TURN YOUR EYES OF MERCY TOWARD ME: by Rachel Oberman-Magnificat

MERCY DOES not come easily to me, as it frequently contradicts my desire for human justice.  As a wife and mother, I have often felt myself to be deficient in this virtue.  I asked a friend whom I consider to be merciful how one acquires a greater fund of mercy.  She said that by discerning God’s mercy in our own lives we become able to bestow it more freely on others.  This stumped me at first, as I tend to take for granted God’s mercy, placing more emphasis on the places where my sense of justice is offended.

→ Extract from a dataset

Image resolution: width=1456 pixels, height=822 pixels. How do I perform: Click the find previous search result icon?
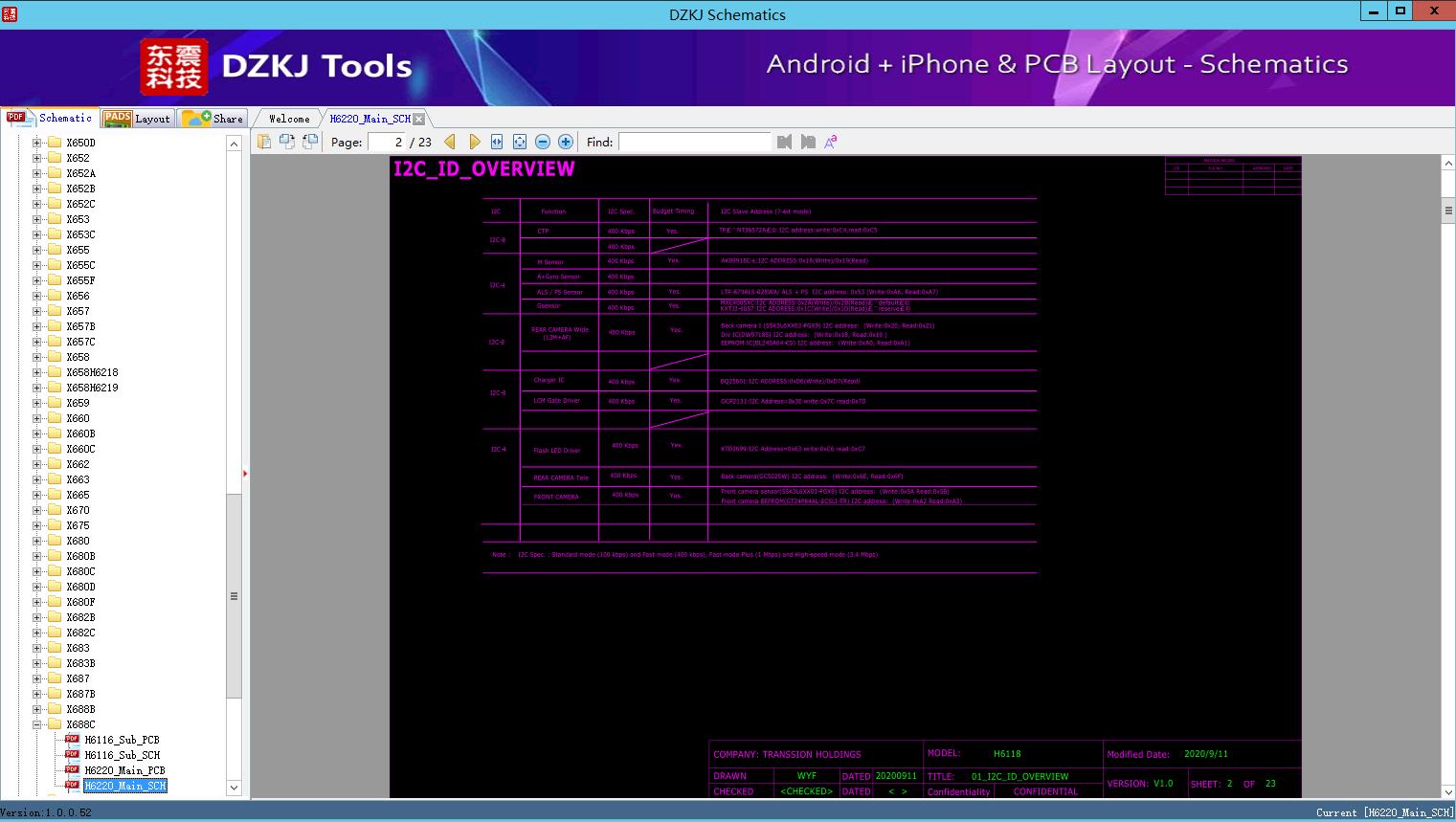(x=783, y=142)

That week, in fact, I was very angry at my husband.  I knew I was acting unreasonably yet I clung to my resentment.  I was looking for God’s mercy but finding instead only reasons to be aggrieved.  I said something rude, but instead of reacting, my husband said nothing.  He looked at me with a tenderness that I recognized for the first time as God’s mercy in my life.  He said that I looked tired and asked if he could help.  I felt that he was looking at me as God does, accepting my limits and loving me nonetheless.  I was filled with a new awareness of a gift freely given and I understood for perhaps the first time that I need mercy at precisely the moments when I feel most self-righteous.  Seeing God’s mercy in my husband’s eyes increases my desire to look on others with that same tender gaze.  (Rachel Oberman lives in Brooklyn with her husband and five daughters. She is an adjunct professor of English at New York City College of Technology.)